■ WHAT THE EXERCISE ASKS
Only the lines from the one containing "This screenshot has" to the end of the records belong in the copy. Reproduce them word for word and drop the pictures.

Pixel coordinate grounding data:
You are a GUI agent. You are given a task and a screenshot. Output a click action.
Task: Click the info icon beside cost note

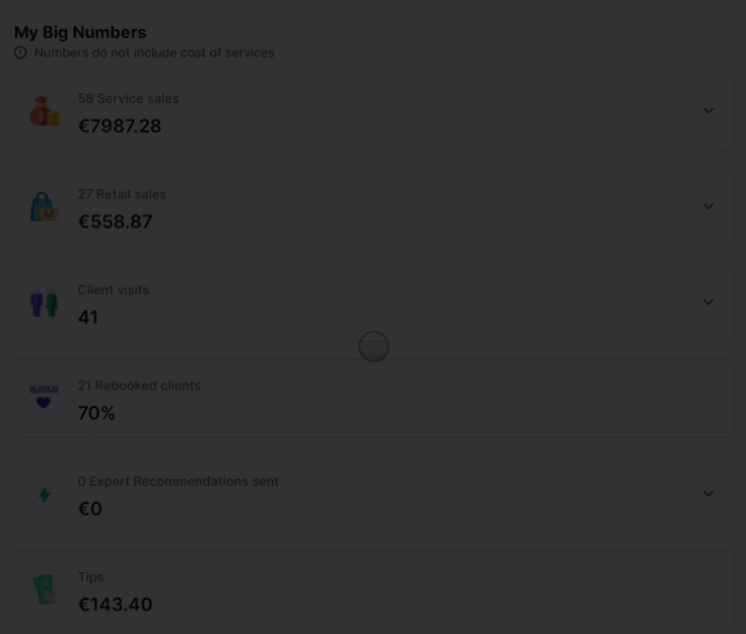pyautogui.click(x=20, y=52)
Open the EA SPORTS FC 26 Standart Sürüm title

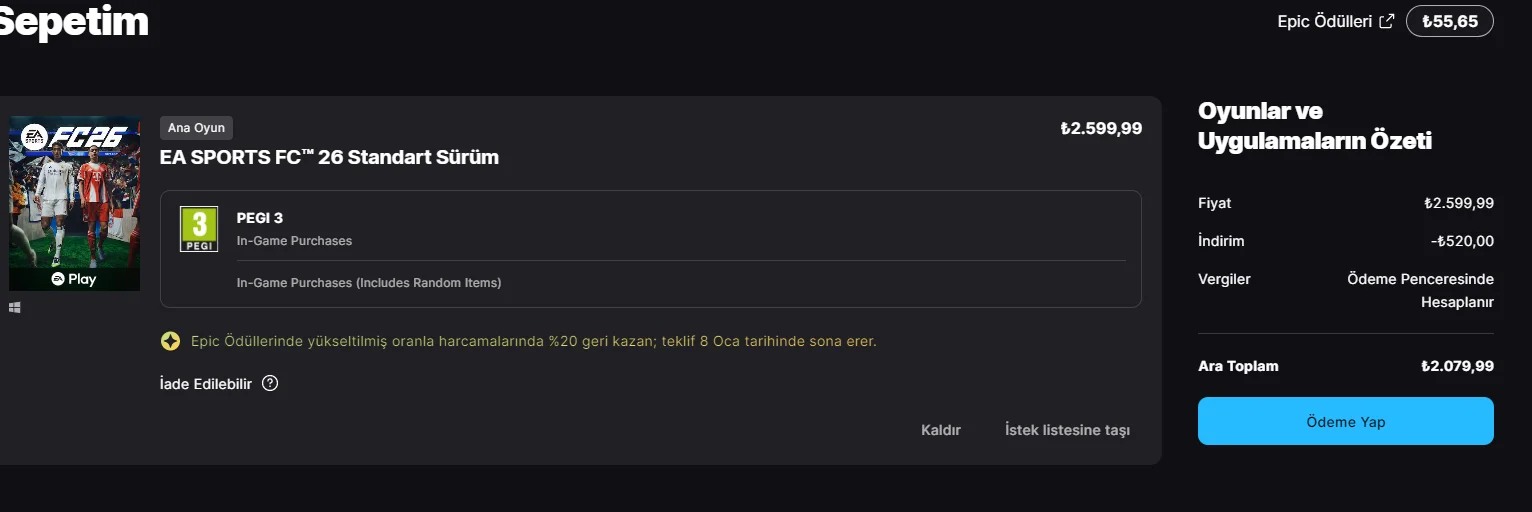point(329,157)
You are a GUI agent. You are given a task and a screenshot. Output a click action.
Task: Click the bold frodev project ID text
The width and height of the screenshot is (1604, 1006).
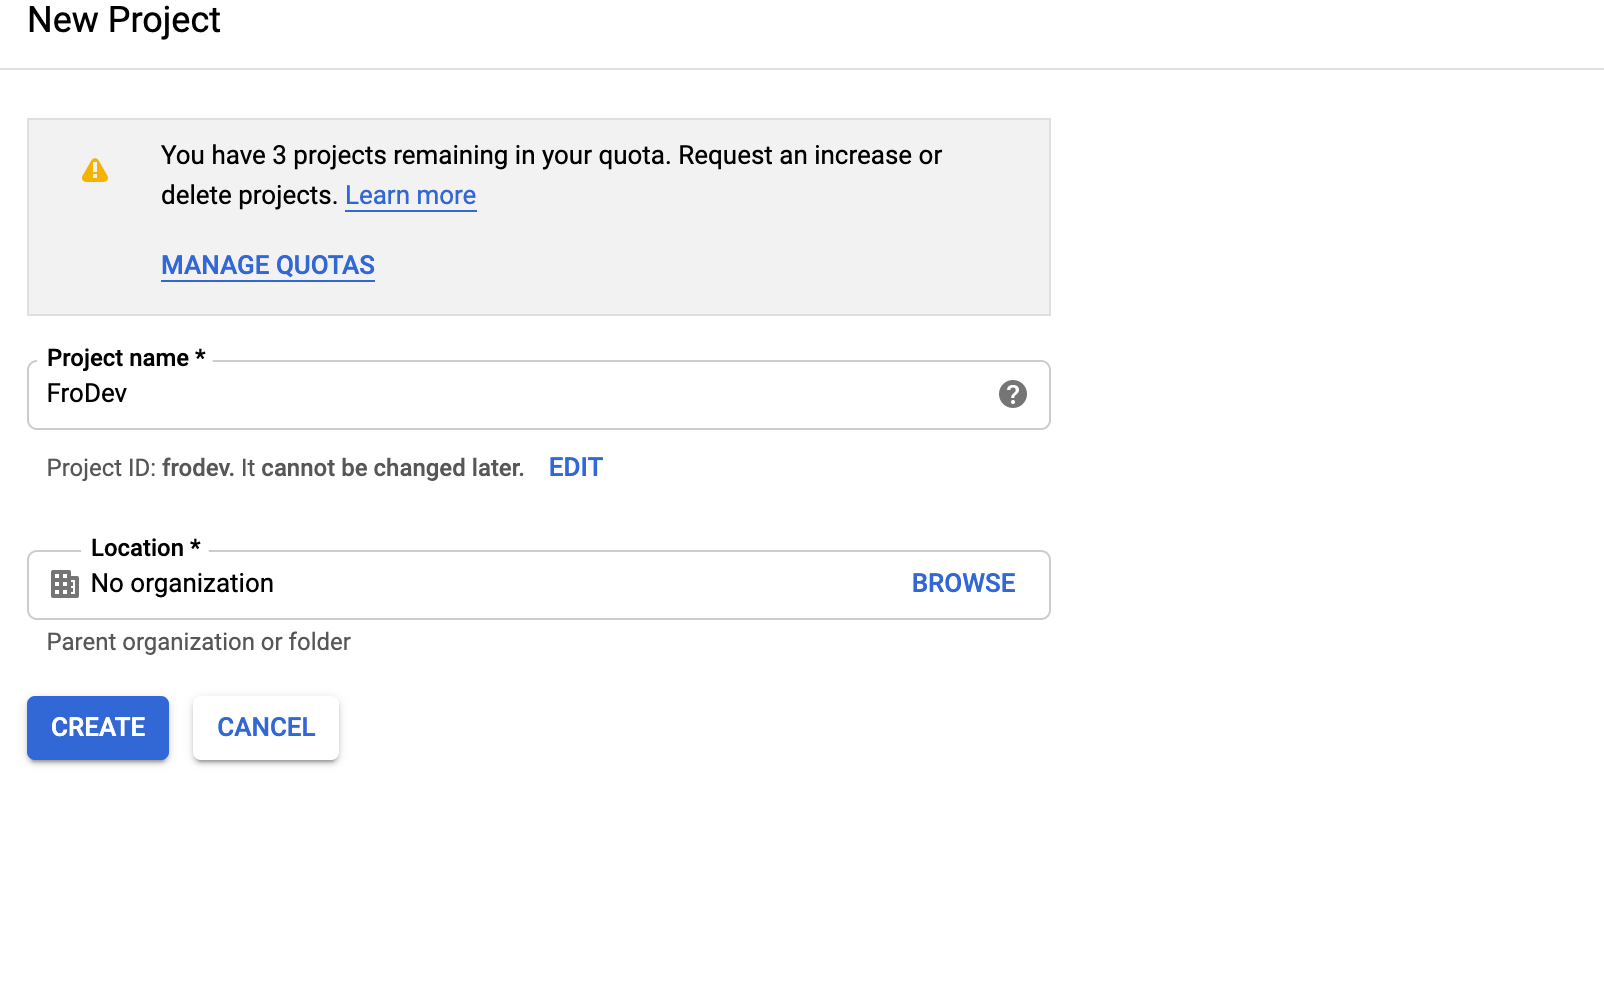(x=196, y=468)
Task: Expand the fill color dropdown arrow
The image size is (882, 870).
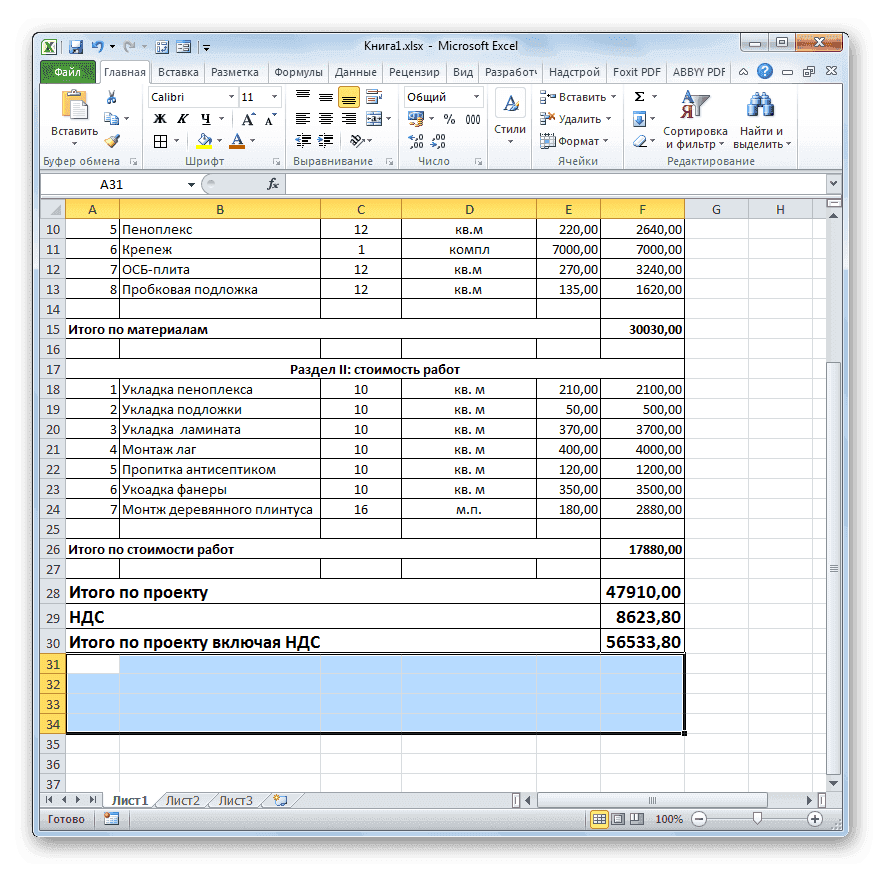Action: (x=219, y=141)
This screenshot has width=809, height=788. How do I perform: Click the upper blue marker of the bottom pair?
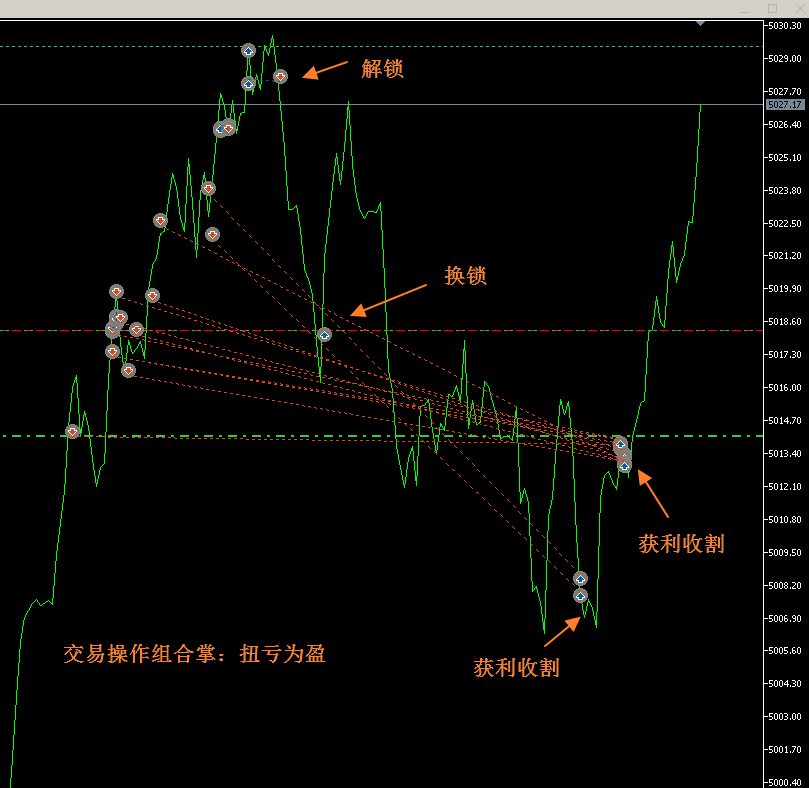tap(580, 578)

■ RESPONSE TO THIS EXERCISE
This screenshot has width=809, height=788. How do I perform: Click the upper blue marker of the bottom pair?
tap(580, 578)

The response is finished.